Concernant plus particulièrement le PS et les LR, ne peut-on pas également constater une difficulté de clarifier les positions, entre un PS qui cherche à contester la mondialisation dans ses excès tout s’accommodant du libéralisme culturel, alors que les LR contestent ce libéralisme culturel mais sans remettre en cause la ligne économique du gouvernement dans son essence ?

Il est vrai que le cadre institutionnel et l’assurance d’une alternance gauche-droite quasi automatique a sans doute conduit les deux principaux partis de gouvernement d’hier à ne pas rénover leur logiciel idéologique fonction des évolutions du monde. Les ajustements de leurs plateformes programmatiques ont été davantage tactiques - un peu plus de social ici, un peu plus de crédibilité là, pour gagner telle ou telle élection, rattraper tel ou tel segment électoral - que dictés par une véritable vision de long terme et cohérente. Au fil des années, nous en sommes arrivés à des positions qui, en effet, paraissent être davantage le fruit de la sédimentation des stratégies électorales successives, que de plateformes idéologiques solides et claires. Il est évident que des partis - ou des leaders - sans passé, sans attaches territoriales, sans contraintes idéologiques, peuvent beaucoup plus facilement construire une cohérence, que des partis qui doivent assumer leur passé tout en se projetant dans l’avenir. 
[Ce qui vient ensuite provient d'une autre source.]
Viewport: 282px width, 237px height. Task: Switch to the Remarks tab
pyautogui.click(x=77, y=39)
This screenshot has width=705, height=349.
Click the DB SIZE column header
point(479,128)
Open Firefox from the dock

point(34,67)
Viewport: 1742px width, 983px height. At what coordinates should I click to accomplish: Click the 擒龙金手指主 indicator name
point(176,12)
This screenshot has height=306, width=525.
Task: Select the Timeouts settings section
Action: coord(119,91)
Au delà de ces incohérences idéologiques qu’ils peinent à résoudre, LR et le PS ont depuis des années semblé, aux yeux de beaucoup de Français, s’accommoder des contraintes réglementaires, économiques, institutionnelles existantes. Depuis plusieurs années, la combinaison de leur absence de résultats perçus et de politiques qui n’ont pas semblé radicalement différentes - un peu plus ou un peu moins d’impôts, un peu plus ou un peu moins de déficits, de policiers, de professeurs etc. - a sans doute imposé l’idée qu’ils ne voulaient (« les politiques se soucient avant tout d’eux mêmes… ») ou ne pouvaient rien résoudre, et qu’il fallait donc s’émanciper des cadres idéologiques, économiques, et institutionnels existants. 

J’ajoute un élément important, dans le contexte actuel : pendant longtemps, avoir exercé le pouvoir était gage de crédibilité. Cela rassurait, et assurait au PS et à LR un quasi monopole sur la figure d’alternance potentielle au pouvoir en place. Désormais, avoir exercé un jour le pouvoir est un boulet. D’ailleurs, dans nos études, seulement 15% des Français jugent qu’il vaut mieux porter au pouvoir des partis qui ont déjà exercé le pouvoir, et 33% jugent risqué de voter pour des partis ayant des idées radicales. Notre rapport au risque politique a radicalement changé, et favorise désormais les nouveaux entrants, sans passé ni bilan.